> _Document passage_
____________

We had a missionary some Recife Brazil come to our church not long ago. Forgive me for being bluntly honest, but I often find myself struggling during missionary presentations. So often they feel "put on" and "scripted." Please understand that I am not anti-missionary, nor anti-missions. My struggle is more in the fact that when missionaries come, it is often made to seem that, although there are ministries struggles, they themselves seem to have it all together. However, on this particular occasion, I was riveted by a new sense of transparency that I had not seen from any missionary or even pastor for a very long time. He spoke of how he had lost the vision for the unsaved. He had gotten so busy doing ministry that his heart and passion for it was lost in the process. He related how God used his wife's borderline cancer and his own massive heart attack to revive his heart and passion for the calling that he had to share the gospel. It was such an encouragement to me because here was a believer willing to be transparent about his struggles. This is a rarity.
Think about it, when was the last time you heard some one pray or ask for prayer for a deep spiritual concern? It has been said that we spend more time praying to keep saints out of heaven than praying to get them into heaven. Think about that. Think about the prayer requests that you receive in your prayer meeting; your bible study; your Sunday school class. I would go out on a limb and dare day that 90% of them are health related. So few deal with the all important matter of the heart and of spiritual growth. So few deal with the unsaved and lost and dying.
When will we as a church begin to make the commitment to being transparent and vulnerable? When will we begin to pursue God with whole hearted abandon and passion? Until we do, we will continue to be a shallow, lukewarm church.
Casting Crowns has written a wonderful song on this matter of pretending and putting on a face in front of others. Listen and watch this video.
1 comment:
I understand where you're coming from. I feel like that missionary. I have lost my passion for God and everything around me is falling apart. I'm struggling with being able to put on that happy face for people. I'm depressed most of the time and I'm on the verge of breaking up with Devin. Somewhere along the way I stopped my devotions, then I stopped praying, and now I'm completely lost. Unsure of so many things in my life and not sure how to fix them.

____________

> _Recorded information_
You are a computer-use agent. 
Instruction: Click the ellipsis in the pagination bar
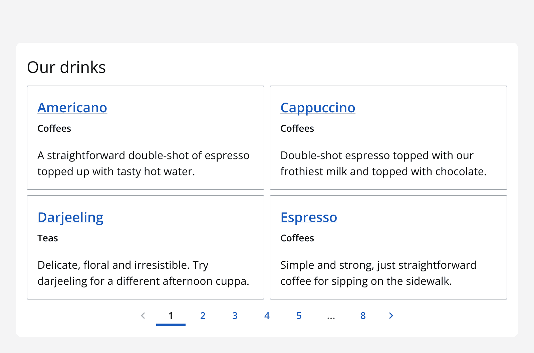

____________

> _Exercise requirements_
#1 In the blog post about transparency, what did God use to revive the missionary's heart and passion for sharing the gospel?
#2 Rewrite the paragraph of the blog post about transparency that begins "Think about it, when was the last time" as a short bulleted list that keeps its main points.
#3 Print the section of the blog post about transparency starting at "Casting Crowns has" and ending at "to fix them.".

> _List of solutions_
#1 His wife's borderline cancer and his own massive heart attack.

#2
- People rarely pray, or ask for prayer, about a deep spiritual concern.
- It has been said that we spend more time praying to keep saints out of heaven than praying to get them into heaven.
- The writer guesses that 90% of prayer requests in prayer meetings, Bible studies, and Sunday school classes are about health.
- Few requests deal with matters of the heart, spiritual growth, or the unsaved and lost and dying.

#3
Casting Crowns has written a wonderful song on this matter of pretending and putting on a face in front of others. Listen and watch this video.
1 comment:
I understand where you're coming from. I feel like that missionary. I have lost my passion for God and everything around me is falling apart. I'm struggling with being able to put on that happy face for people. I'm depressed most of the time and I'm on the verge of breaking up with Devin. Somewhere along the way I stopped my devotions, then I stopped praying, and now I'm completely lost. Unsure of so many things in my life and not sure how to fix them.